## DOCUMENT SEGMENT:
NBA Playoffs Player Prop Bets, Picks: Can Luka and Julius Randle Carry Teams in Game 3? (Friday, May 28)
Adam Pantozzi/NBAE via Getty Images. Pictured: Luka Doncic #77 of the Dallas Mavericks.
- Luka Doncic has been a playoff monster against the Clippers both last season and this one, and Brandon Anderson sees no reason to think it'll stop now.
- With his rebound prop set at 7.5, Anderson thinks that number is too low.
- He explains how he's betting that prop and more below using the Action Labs prop tool.
Friday night brings us three really fascinating basketball games — well, three games and at least two that are fascinating. The Knicks and Hawks head to Atlanta tied up at one game each, while the Mavericks return to Dallas with a shocking 2-0 series lead and the Clippers on the ropes.
We’ll stay way from that ugly Nets-Celtics series tonight since it’s tough to know who will play in a potential blowout spot and instead focus on tonight’s two key games.
For those who are new to this article, we’ll be using the Action Labs Player Prop tool to compare our NBA projections to the props posted at a variety of sportsbooks. Each bet is then graded on a scale from 1-10, with 10 being the best possible grade.
Below, I have laid out three prop bets that I’m playing, the case for each bet and the best books to find odds on those player props.
NBA Player Props & Picks
Julius Randle, Under 24.5 Points (-110)
|Knicks vs. Hawks||Hawks -4.5|
|Time | TV||7:30 p.m. ET | ESPN|
What an incredible season for Julius Randle!
Randle was the Most Improved Player and might be in the running for an All-NBA team. He was also a first-time All Star and the star player on a renaissance New York Knicks team that fought hard all year and earned home court advantage in the first round of the playoffs.
Randle scored 24.1 points per game for the Knicks, a career-high by a good margin. He attempted 18.6 shots in 37.6 minutes per game and improved his 3-point percentage from 29.5% in his career to over 41% this season. It was a career year in every way, and like any star Tom Thibodeau student, he was played to the bone. His 37.6 minutes per game led the league, because of course they did.
The problem is that that style leaves players worn down for the end of the season and into the postseason, and it also often means that there’s really not another level for that player reach. While most other players are seeing minutes and shots ramping up, Randle is actually playing a little less, the consequence of tired legs and tougher, more grueling minutes.
Randle has scored just 15 points in each of his first two playoff games with the Knicks, and his minutes are down slightly to 36.3. He’s shooting an ugly 28% from the field, just 11-of-39 against a defense that’s cued around stopping him, and his 3-point percent has regressed to 31%. Some of that is bad luck and should regress positively, but not enough of it.
Randle should shoot a little better going forward, but it’s hard when the opponent has a week to prepare its entire defense to try and stop you. Unfortunately, this is how things go for Thibs teams. It’s easy to focus on the numbers Randle put up and forget that he was the star of the league’s 24th ranked team in Offensive Efficiency.

## RECORD SET:

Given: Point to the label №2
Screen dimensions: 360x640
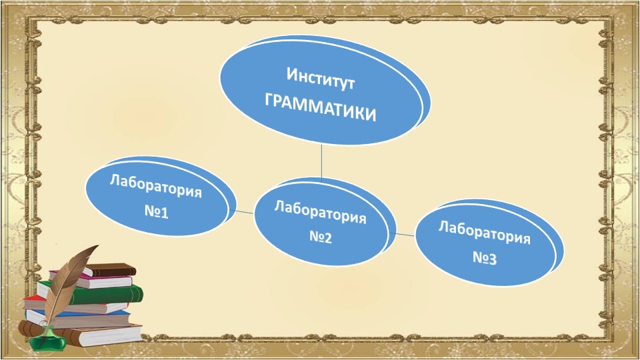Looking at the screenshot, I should (321, 237).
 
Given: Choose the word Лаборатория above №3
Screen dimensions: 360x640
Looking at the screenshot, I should (485, 231).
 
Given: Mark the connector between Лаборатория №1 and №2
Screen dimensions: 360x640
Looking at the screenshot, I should (244, 212).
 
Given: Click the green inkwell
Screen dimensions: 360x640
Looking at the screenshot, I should (48, 341).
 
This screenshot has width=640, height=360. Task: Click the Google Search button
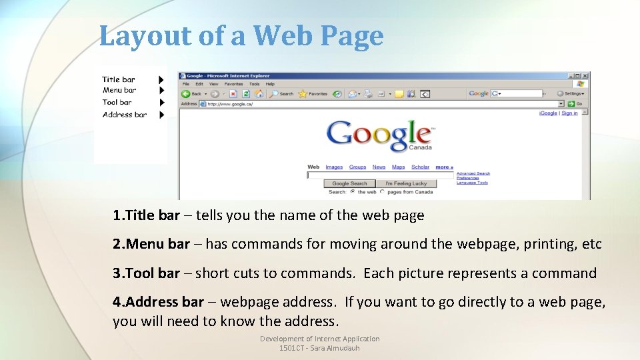[349, 183]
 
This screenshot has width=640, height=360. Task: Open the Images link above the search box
[334, 167]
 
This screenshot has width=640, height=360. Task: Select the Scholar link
[420, 167]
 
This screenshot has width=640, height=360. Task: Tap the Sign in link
[569, 113]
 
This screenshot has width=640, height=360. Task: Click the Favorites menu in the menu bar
[233, 84]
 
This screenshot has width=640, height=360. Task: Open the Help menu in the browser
[270, 84]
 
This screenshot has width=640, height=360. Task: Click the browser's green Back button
[186, 94]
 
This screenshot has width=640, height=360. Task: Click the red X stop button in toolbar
[233, 94]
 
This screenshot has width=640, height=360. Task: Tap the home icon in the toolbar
[259, 94]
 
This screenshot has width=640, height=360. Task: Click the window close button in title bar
[585, 76]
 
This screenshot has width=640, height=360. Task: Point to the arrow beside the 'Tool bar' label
[161, 103]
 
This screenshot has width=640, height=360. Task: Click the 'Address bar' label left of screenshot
[125, 115]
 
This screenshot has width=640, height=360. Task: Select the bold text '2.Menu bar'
[151, 244]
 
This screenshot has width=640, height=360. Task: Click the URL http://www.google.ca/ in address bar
[230, 104]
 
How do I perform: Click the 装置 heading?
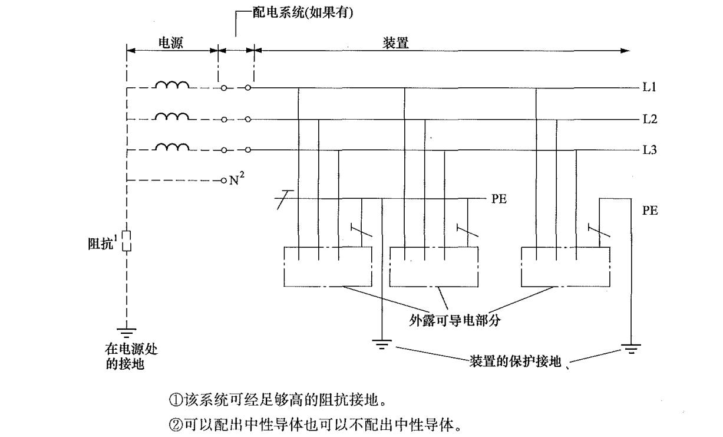coord(395,42)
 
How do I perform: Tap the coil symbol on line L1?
coord(171,86)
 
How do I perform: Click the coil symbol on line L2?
coord(171,116)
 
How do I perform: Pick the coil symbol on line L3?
coord(171,147)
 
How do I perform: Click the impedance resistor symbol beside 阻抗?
coord(126,241)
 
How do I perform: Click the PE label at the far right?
coord(650,211)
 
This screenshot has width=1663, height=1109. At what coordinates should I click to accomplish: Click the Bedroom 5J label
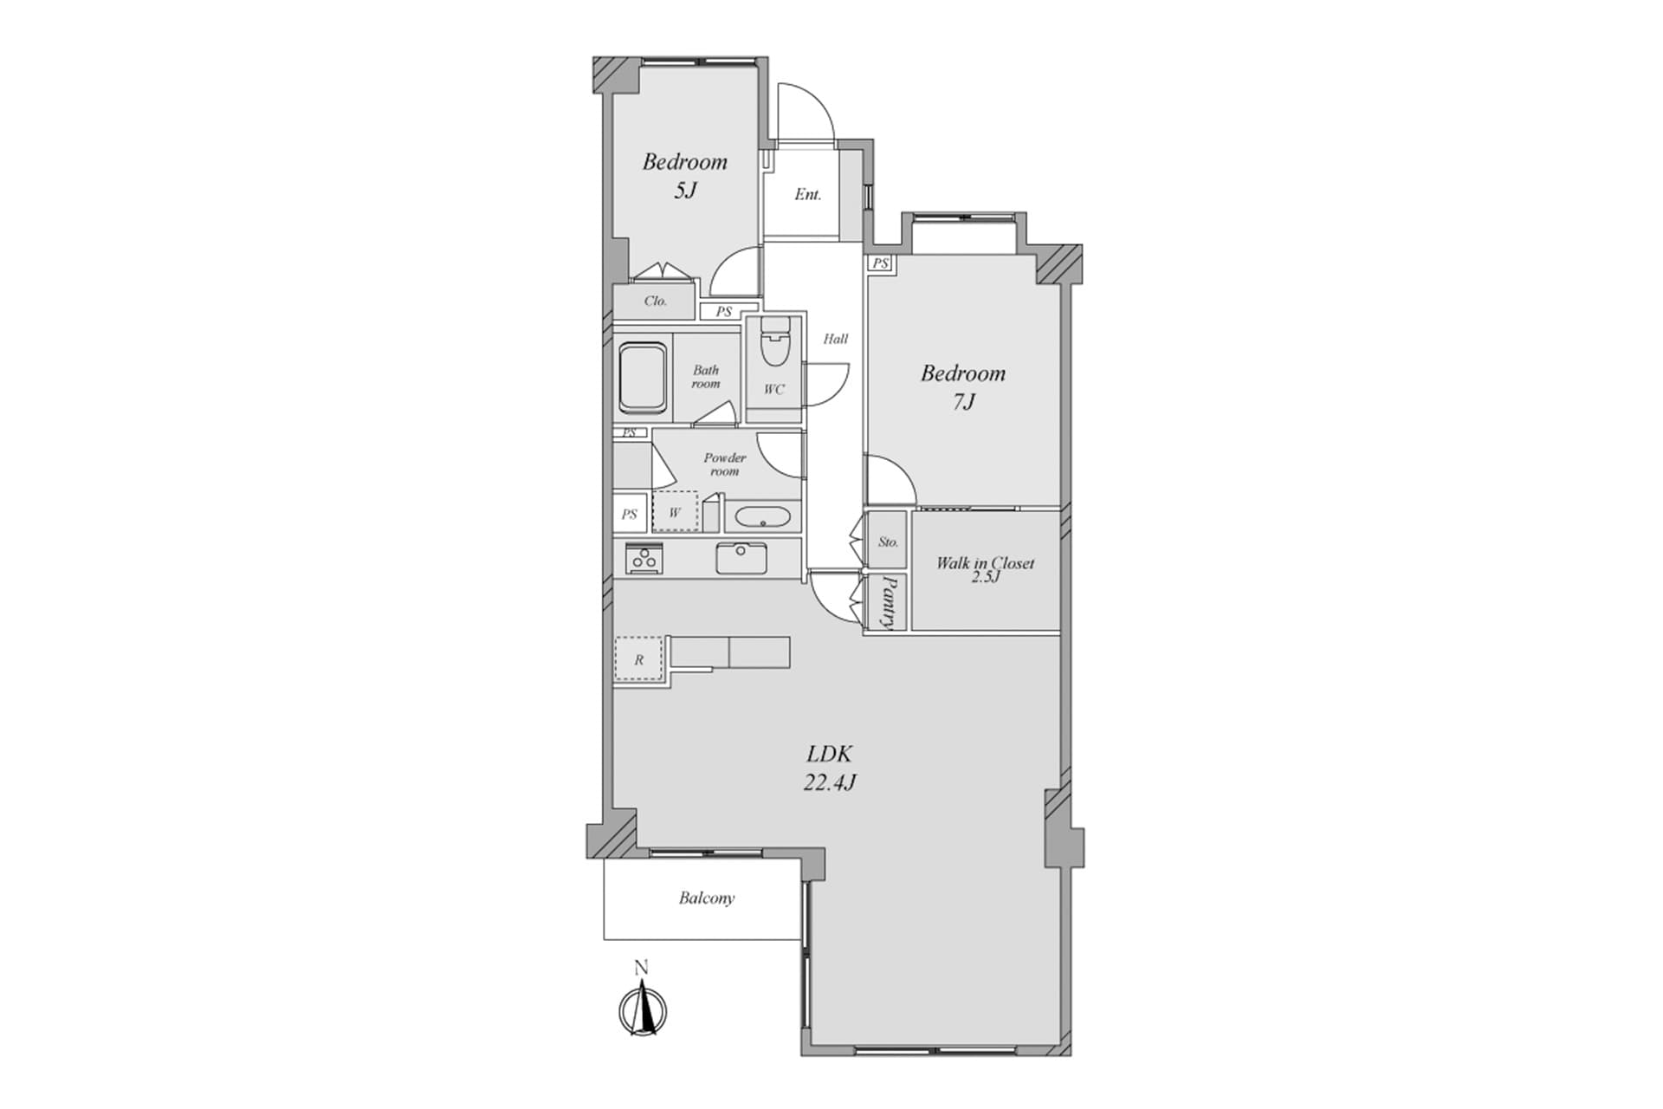click(x=684, y=176)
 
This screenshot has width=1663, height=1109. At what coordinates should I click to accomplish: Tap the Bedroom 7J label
click(x=963, y=387)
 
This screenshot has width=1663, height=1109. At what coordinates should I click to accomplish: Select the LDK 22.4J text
click(x=831, y=768)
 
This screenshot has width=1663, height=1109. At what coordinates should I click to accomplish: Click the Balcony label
click(x=707, y=898)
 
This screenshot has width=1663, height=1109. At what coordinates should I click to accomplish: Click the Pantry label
click(x=889, y=601)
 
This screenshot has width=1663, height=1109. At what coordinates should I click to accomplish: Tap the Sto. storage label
click(x=888, y=542)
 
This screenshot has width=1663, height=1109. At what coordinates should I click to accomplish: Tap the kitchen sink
click(x=741, y=558)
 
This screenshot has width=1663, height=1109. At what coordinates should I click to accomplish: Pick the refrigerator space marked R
click(x=638, y=659)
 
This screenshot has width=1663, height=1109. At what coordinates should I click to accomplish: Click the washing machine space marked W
click(x=675, y=512)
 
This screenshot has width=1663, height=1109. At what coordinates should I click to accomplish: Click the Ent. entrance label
click(x=807, y=195)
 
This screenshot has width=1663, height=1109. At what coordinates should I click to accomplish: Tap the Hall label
click(x=835, y=339)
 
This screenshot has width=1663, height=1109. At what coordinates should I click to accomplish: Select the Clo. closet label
click(x=655, y=302)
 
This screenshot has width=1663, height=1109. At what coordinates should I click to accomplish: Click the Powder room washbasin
click(x=762, y=518)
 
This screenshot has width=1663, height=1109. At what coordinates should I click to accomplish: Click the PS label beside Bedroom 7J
click(x=881, y=263)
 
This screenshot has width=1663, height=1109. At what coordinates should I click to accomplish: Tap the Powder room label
click(x=724, y=464)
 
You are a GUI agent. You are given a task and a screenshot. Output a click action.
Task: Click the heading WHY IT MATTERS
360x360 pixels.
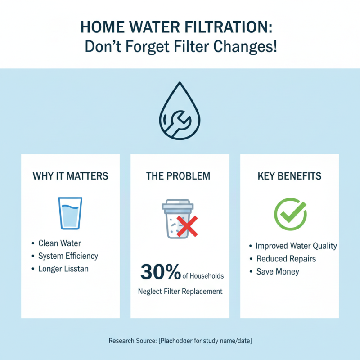pos(71,176)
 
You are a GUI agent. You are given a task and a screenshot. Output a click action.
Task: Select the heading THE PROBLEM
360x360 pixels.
pos(178,176)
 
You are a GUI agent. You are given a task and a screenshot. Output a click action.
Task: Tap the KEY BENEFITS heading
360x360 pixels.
pos(289,176)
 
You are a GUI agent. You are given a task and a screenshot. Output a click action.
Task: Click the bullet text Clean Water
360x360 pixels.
pos(59,243)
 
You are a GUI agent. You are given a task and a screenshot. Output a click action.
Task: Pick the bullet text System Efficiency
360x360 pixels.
pos(68,256)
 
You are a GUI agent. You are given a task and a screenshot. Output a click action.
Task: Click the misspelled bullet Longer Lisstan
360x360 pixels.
pos(63,269)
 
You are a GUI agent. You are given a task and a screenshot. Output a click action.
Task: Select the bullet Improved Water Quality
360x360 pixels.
pos(296,246)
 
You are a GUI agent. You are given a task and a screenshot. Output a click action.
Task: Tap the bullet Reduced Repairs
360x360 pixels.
pos(286,259)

## REQUIREMENTS:
(1) In the NBA playoff prop bets article, condense the paragraph beginning "Randle scored 24.1 points per game" into a bulleted list that keeps its main statistics.
(2) According to the NBA playoff prop bets article, why does the author avoid the Nets-Celtics series tonight? Answer in one to three sentences.

## SOLUTIONS PER TASK:
(1)
- Randle averaged 24.1 points per game, a career high by a good margin.
- He attempted 18.6 shots in 37.6 minutes per game.
- His 3-point percentage rose from 29.5% for his career to over 41% this season.
- His 37.6 minutes per game led the league, in keeping with Tom Thibodeau's habit of playing his stars heavily.

(2) The author avoids the Nets-Celtics series because it is difficult to know who will play if the game becomes a blowout. The article focuses instead on the night's two key games.